■ What to do
[1] In the article on eliminating matrix multiplication in LLMs, which three values was the custom model constrained to use?
[2] List every model size, in parameters, that the article on eliminating matrix multiplication in LLMs says was used for comparison.
[3] Write a continuation of the article on eliminating matrix multiplication in LLMs, starting after its final sentence.

■ Page text

📓 Cabinet of Ideas

Researchers Upend Ai Status Quo by Eliminating Matrix Multiplication in Llms Ars Technica

Researchers upend AI status quo by eliminating matrix multiplication in LLMs | Ars Technica #

Excerpt #

Running AI models without floating point matrix math could mean far less power consumption.


The researchers’ approach involves two main innovations: first, they created a custom LLM and constrained it to use only ternary values (-1, 0, 1) instead of traditional floating-point numbers, which allows for simpler computations. Second, the researchers redesigned the computationally expensive self-attention mechanism in traditional language models with a simpler, more efficient unit (that they called a MatMul-free Linear Gated Recurrent Unit—or MLGRU) that processes words sequentially using basic arithmetic operations instead of matrix multiplications.

Third, they adapted a Gated Linear Unit (GLU)—a gating mechanism to control information flow in neural networks—to use ternary weights for channel mixing. Channel mixing refers to the process of combining and transforming different aspects or features of the data the AI is working with, similar to how a DJ might mix different audio channels to create a cohesive song.

These changes, combined with a custom hardware implementation to accelerate ternary operations through the aforementioned FPGA chip, allowed the researchers to achieve what they claim is performance comparable to state-of-the-art models while reducing energy use. Although they ran comparisons on GPUs to benchmark against traditional models, the MatMul-free models are designed to operate efficiently on hardware that is optimized for simpler arithmetic operations, such as FPGAs. This suggests that these models could potentially be run on various types of hardware, including those with more limited computational resources than GPUs.

This chart taken from the paper shows relative performance of the MatMul-free LLM compared to a conventional (Transformer++) LLM on benchmarks.

Enlarge / This chart taken from the paper shows relative performance of the MatMul-free LLM compared to a conventional (Transformer++) LLM on benchmarks.

To evaluate their approach, the researchers compared their MatMul-free LM against a reproduced Llama-2-style model (which they call “Transformer++”) across three model sizes: 370M, 1.3B, and 2.7B parameters. All models were pre-trained on the SlimPajama dataset, with the larger models trained on 100 billion tokens each. Researchers claim the MatMul-free LM achieved competitive performance against the Llama 2 baseline on several benchmark tasks, including answering questions, commonsense reasoning, and physical understanding.

(Dataset excerpts)
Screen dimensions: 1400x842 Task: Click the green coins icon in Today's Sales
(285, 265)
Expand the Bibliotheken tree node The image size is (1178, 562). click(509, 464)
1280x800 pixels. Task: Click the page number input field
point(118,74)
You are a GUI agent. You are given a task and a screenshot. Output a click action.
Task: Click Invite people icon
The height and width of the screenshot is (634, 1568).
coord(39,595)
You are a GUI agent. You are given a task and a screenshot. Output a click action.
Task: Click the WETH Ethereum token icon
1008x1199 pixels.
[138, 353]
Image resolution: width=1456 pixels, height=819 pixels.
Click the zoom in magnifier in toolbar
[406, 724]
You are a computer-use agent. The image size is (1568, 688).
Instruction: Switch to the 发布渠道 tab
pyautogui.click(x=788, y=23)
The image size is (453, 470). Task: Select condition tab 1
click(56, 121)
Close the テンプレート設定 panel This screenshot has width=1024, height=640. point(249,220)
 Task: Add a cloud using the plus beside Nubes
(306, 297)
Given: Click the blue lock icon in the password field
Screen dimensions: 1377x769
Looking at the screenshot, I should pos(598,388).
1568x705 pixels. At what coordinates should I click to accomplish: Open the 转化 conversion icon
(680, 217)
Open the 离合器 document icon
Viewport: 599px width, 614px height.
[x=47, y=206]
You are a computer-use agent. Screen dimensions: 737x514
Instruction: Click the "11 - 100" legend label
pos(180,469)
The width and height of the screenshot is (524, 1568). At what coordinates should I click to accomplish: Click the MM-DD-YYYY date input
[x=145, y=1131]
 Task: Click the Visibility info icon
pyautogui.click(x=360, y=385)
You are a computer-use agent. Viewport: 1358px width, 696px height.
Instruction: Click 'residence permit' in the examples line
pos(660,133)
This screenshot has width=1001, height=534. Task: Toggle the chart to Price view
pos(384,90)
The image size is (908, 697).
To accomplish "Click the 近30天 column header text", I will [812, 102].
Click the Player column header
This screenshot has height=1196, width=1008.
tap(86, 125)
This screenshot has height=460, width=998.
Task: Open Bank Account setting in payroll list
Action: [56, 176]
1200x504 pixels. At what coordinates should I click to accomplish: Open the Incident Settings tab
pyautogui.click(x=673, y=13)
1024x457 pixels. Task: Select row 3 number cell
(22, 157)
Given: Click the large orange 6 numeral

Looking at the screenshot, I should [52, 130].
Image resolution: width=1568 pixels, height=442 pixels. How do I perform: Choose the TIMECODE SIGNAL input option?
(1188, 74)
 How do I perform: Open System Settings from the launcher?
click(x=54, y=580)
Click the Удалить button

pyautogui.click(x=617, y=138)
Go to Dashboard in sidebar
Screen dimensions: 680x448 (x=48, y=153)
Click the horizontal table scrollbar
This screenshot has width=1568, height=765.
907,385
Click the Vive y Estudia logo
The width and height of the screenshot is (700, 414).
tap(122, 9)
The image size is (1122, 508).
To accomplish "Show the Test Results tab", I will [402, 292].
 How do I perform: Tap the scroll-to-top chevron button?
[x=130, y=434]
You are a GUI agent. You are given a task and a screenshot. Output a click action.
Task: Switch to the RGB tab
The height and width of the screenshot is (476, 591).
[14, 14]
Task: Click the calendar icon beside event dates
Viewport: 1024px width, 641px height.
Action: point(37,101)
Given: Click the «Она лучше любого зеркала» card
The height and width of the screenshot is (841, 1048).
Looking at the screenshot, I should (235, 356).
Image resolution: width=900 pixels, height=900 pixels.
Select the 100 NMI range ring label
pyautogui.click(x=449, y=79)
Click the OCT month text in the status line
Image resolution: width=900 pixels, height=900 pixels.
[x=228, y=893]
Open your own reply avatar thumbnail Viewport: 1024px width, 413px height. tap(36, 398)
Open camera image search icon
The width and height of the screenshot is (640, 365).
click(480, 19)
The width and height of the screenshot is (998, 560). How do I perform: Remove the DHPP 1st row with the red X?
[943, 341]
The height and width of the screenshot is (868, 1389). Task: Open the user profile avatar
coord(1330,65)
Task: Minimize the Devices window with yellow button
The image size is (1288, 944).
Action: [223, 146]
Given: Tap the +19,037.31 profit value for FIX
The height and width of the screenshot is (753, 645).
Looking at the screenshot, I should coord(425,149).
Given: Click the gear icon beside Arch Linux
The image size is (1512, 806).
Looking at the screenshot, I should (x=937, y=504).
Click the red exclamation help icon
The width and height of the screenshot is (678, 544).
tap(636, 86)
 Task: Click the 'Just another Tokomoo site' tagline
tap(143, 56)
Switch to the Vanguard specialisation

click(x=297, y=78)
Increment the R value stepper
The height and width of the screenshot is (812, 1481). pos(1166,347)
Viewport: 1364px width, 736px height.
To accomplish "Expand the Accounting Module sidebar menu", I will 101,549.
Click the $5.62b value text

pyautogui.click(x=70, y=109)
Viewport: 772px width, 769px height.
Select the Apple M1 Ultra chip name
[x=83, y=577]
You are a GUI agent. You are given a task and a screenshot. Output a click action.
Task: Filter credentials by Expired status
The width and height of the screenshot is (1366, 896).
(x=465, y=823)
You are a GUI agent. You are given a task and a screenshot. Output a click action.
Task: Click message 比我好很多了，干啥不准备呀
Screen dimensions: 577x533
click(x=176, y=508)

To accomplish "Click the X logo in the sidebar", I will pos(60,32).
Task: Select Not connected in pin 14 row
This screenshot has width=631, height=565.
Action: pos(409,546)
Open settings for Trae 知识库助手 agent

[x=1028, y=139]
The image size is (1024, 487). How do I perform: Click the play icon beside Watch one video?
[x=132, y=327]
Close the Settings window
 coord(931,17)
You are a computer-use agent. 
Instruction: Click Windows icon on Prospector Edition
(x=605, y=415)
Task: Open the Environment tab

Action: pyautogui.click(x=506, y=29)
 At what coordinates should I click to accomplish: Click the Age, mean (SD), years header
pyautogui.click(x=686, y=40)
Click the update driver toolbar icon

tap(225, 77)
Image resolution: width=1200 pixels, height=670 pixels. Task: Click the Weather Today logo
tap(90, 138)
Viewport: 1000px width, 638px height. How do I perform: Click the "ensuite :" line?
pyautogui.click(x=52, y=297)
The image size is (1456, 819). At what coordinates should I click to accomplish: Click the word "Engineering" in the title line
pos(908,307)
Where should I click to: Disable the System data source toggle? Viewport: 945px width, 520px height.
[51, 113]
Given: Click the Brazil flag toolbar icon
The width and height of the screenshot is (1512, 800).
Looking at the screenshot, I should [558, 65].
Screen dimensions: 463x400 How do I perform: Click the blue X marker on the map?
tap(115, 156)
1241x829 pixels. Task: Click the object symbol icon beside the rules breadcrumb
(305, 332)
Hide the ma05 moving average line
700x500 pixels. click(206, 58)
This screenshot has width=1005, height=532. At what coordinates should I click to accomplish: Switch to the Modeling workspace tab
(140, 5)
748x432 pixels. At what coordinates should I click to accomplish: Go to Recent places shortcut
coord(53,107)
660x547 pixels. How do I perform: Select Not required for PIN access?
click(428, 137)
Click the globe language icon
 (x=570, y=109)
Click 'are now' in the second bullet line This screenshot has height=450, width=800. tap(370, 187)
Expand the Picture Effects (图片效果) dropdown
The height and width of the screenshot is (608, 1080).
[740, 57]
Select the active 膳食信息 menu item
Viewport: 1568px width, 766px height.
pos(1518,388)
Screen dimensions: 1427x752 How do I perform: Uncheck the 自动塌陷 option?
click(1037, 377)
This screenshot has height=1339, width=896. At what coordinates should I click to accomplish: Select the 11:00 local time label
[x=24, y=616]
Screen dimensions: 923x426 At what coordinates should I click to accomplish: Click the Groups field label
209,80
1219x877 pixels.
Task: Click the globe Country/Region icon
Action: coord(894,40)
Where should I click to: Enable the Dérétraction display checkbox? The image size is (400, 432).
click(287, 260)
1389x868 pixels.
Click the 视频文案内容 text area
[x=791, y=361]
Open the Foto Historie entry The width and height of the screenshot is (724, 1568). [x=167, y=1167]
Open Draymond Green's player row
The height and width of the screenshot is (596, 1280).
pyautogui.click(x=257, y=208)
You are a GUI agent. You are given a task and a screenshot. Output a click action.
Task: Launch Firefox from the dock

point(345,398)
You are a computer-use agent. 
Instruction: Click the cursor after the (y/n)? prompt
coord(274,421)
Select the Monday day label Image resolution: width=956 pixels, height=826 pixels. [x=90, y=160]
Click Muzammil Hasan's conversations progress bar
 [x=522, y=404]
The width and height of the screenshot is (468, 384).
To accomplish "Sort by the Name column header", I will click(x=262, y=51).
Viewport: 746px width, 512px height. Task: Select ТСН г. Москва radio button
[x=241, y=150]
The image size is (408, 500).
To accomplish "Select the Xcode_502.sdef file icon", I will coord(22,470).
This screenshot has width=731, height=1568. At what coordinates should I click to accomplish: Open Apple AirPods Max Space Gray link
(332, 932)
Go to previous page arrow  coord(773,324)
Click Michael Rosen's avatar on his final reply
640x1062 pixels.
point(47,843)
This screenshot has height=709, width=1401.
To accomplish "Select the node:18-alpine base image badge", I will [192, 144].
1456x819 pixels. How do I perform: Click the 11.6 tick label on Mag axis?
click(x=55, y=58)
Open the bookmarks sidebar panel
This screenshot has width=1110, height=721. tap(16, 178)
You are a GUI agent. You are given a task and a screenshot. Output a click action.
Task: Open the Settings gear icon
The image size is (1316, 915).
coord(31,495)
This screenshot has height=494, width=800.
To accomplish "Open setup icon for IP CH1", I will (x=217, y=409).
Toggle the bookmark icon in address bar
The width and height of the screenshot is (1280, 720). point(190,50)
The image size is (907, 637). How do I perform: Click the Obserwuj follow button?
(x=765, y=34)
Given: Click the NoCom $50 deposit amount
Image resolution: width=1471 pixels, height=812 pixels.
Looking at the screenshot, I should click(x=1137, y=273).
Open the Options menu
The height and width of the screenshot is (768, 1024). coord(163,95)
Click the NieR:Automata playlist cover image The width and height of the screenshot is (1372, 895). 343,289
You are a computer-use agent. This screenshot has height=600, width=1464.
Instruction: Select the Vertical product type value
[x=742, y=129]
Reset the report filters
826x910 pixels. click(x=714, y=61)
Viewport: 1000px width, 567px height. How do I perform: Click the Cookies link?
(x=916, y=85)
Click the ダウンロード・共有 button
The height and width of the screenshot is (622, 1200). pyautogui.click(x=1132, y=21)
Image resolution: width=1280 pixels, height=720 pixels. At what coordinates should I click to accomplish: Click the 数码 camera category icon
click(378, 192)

■ Response list
[1] -1, 0, and 1

[2] 370M, 1.3B, 2.7B

[3]
In addition to power reductions, the researchers’ MatMul-free LM significantly reduced memory usage. Their optimized GPU implementation decreased memory consumption by up to 61 percent during training compared to an unoptimized baseline.

To be clear, a 2.7B parameter Llama-2 model is a long way from the current best LLMs on the market, such as GPT-4, which is estimated to have over 1 trillion parameters in aggregate. GPT-3 shipped with 175 billion parameters in 2020. Parameter count generally means more complexity (and, roughly, capability) baked into the model, but at the same time, researchers have been finding ways to achieve higher-level LLM performance with fewer parameters.

So, we’re not talking ChatGPT-level processing capability here yet, but the UC Santa Cruz technique does not necessarily preclude that level of performance, given more resources.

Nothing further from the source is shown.